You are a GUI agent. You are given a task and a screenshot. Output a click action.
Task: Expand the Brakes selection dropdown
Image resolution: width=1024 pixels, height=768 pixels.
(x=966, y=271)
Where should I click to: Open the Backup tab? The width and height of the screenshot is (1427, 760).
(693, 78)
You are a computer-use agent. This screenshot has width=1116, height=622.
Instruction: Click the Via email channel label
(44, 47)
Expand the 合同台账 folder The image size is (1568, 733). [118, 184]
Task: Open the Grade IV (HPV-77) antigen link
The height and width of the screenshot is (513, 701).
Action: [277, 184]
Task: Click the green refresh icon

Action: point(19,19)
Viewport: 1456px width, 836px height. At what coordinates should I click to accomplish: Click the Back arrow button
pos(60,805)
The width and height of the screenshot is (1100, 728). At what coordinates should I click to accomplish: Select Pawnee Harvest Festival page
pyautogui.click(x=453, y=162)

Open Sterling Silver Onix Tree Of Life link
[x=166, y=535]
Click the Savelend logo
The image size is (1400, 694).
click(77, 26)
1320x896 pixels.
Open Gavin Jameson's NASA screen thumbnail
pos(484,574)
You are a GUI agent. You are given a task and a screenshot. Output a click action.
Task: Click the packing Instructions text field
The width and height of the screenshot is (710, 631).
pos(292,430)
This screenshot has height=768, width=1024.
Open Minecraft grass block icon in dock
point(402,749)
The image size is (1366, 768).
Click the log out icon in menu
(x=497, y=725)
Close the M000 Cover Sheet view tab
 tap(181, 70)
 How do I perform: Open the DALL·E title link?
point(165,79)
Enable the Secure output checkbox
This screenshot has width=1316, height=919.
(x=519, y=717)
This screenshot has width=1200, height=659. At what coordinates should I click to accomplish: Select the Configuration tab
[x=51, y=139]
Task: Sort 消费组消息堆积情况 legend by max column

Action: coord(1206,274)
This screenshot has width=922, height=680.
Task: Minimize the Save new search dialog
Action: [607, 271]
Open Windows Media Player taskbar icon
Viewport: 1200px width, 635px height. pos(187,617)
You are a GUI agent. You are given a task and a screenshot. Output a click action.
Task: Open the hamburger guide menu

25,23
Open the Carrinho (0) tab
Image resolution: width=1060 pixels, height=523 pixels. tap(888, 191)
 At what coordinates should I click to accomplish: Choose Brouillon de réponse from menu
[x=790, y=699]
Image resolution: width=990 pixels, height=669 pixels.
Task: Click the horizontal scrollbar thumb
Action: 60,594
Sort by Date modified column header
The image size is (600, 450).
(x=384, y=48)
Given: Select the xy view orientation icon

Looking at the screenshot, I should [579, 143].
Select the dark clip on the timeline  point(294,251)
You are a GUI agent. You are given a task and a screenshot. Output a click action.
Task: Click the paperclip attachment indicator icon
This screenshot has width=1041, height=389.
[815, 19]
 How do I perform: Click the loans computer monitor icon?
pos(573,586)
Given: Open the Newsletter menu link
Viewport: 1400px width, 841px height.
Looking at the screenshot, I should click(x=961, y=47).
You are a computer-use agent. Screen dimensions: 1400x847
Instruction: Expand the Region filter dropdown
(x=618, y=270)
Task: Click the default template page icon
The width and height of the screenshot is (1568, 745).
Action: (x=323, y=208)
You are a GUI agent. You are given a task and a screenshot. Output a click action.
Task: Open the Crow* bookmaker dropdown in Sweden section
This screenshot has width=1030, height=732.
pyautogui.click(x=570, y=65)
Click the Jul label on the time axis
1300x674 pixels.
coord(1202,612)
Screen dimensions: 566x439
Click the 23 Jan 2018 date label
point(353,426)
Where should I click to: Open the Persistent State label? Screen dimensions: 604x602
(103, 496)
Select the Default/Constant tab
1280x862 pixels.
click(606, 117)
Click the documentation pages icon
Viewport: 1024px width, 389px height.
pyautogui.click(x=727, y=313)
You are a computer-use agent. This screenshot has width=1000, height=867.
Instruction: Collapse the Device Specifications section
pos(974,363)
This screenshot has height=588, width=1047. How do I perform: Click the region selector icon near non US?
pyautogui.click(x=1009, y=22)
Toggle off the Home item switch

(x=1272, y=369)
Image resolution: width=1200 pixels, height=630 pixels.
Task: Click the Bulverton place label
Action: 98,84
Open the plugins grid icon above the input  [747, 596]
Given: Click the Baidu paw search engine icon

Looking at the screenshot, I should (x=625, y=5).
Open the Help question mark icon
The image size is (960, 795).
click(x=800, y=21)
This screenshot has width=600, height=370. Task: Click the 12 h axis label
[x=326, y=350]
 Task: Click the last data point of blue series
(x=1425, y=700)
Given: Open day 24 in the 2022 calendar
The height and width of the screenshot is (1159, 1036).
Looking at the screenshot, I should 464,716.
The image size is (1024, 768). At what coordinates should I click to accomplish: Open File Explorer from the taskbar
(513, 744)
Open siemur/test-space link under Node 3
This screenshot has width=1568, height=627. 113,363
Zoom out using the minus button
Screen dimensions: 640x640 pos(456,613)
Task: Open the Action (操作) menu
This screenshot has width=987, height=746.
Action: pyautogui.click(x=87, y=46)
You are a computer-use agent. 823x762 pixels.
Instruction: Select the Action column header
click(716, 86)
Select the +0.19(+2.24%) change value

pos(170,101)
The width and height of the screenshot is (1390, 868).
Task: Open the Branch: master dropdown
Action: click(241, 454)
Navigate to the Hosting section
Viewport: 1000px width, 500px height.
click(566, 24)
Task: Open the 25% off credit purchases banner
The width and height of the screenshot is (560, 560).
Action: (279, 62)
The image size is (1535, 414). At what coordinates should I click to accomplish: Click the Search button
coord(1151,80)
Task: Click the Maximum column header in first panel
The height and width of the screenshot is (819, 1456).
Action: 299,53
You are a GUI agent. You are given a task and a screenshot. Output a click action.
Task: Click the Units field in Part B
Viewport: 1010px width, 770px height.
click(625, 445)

The request
Reproduce the entries beginning with the line that contains "has width=1000, height=867." and stopping after the line that contains "click(716, 86)", with every occurrence of "Instruction" updated to "Directive" and nothing else altered. Return only those lines.

Output
You are a computer-use agent. This screenshot has width=1000, height=867.
Directive: Collapse the Device Specifications section
pos(974,363)
This screenshot has height=588, width=1047. How do I perform: Click the region selector icon near non US?
pyautogui.click(x=1009, y=22)
Toggle off the Home item switch

(x=1272, y=369)
Image resolution: width=1200 pixels, height=630 pixels.
Task: Click the Bulverton place label
Action: 98,84
Open the plugins grid icon above the input  [747, 596]
Given: Click the Baidu paw search engine icon

Looking at the screenshot, I should (x=625, y=5).
Open the Help question mark icon
The image size is (960, 795).
click(x=800, y=21)
This screenshot has width=600, height=370. Task: Click the 12 h axis label
[x=326, y=350]
 Task: Click the last data point of blue series
(x=1425, y=700)
Given: Open day 24 in the 2022 calendar
The height and width of the screenshot is (1159, 1036).
Looking at the screenshot, I should 464,716.
The image size is (1024, 768). At what coordinates should I click to accomplish: Open File Explorer from the taskbar
(513, 744)
Open siemur/test-space link under Node 3
This screenshot has width=1568, height=627. 113,363
Zoom out using the minus button
Screen dimensions: 640x640 pos(456,613)
Task: Open the Action (操作) menu
This screenshot has width=987, height=746.
Action: pyautogui.click(x=87, y=46)
You are a computer-use agent. 823x762 pixels.
Directive: Select the Action column header
click(716, 86)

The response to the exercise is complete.